Las jornadas laborales hacen que nuestros días sean cada vez más cortos, hacen que nuestro tiempo y nuestra vida se nos escape como agua entre los dedos, así como se nos escapa la vida minuto a minuto en las eternas horas trabajadas. Nos curtimos el lomo produciendo y produciendo… generando riquezas que van a parar a las arcas de unos pocos que se dan la gran vida con nuestra fuerza de trabajo, con nuestra salud, con nuestra juventud, todas cosas que son arrancadas a nuestras familias.
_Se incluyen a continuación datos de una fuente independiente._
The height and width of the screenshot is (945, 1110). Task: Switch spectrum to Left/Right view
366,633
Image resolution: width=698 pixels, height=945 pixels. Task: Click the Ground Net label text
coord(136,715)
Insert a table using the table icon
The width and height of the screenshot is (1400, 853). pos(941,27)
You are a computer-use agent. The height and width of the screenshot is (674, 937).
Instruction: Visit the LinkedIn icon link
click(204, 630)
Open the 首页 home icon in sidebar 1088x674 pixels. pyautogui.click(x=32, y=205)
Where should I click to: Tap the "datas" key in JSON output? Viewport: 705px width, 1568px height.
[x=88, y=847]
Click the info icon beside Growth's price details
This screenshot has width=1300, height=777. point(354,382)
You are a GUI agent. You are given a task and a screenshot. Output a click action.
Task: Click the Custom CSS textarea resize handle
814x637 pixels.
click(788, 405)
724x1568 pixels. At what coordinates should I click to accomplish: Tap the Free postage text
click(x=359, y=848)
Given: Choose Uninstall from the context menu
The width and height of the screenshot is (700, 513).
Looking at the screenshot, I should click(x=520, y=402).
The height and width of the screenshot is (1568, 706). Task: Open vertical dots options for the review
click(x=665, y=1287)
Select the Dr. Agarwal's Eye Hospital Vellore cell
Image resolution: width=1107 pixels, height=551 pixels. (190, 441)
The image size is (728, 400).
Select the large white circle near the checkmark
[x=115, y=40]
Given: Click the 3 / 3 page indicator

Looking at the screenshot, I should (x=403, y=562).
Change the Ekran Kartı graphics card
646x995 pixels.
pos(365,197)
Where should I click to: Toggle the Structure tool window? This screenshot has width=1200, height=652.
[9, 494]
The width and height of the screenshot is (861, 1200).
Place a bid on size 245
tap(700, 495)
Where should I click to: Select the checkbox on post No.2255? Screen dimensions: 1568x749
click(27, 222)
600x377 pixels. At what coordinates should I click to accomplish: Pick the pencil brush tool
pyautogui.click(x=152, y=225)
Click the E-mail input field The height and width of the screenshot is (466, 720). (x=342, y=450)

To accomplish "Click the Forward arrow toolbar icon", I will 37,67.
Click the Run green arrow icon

Para la burguesía, basura parasitaria de la sociedad, solamente somos un número útil para continuar acumulando ganancias. Pero desde el pueblo trabajador que padece su dominación de clase, se teje otra Historia –con mayúsculas-, la de la lucha concreta y cotidiana, allí se mueve, se planifica, se escucha, se rebela, se discute, se arma al Hombre.
La “ley” que cada día comprendemos mejor los trabajadores, es que si mejoramos nuestras condiciones de vida, es porque luchamos, lo que lleva aparejado la agudización de las contradicciones irreconciliables entre las clases enfrentadas. Y es ahí en donde se derriban todos los discursos, tanto los que nos dicen que los trabajadores “no existimos”, como los que nos dicen que el Estado burgués es el “árbitro”. Como clase y como pueblo lo venimos plasmando día a día; no sin dificultades, pero con una conducta inclaudicable, mal que les pese.
Lo que ocurre dentro de las fábricas no tiene nada que ver con los chamuyos discursivos del gobierno de los monopolios y de los monopolios mismos. Allí, los ritmos son agobiantes, la contaminación de nuestra salud crece al ritmo del tiempo que estamos frente a las máquinas, las condiciones laborales son cada vez peores, los riesgos a perder un dedo, un brazo o hasta la vida, siempre están al caer. A esto hay que sumarle el maltrato, la prepotencia y la soberbia… manosean a los trabajadores, pagan en negro, roban horas laborales, no pagan nocturnidad y horas extras como corresponde, retrazan las fechas de cobro; en fin, fieles a su clase, exprimen y exprimen nuestro trabajo.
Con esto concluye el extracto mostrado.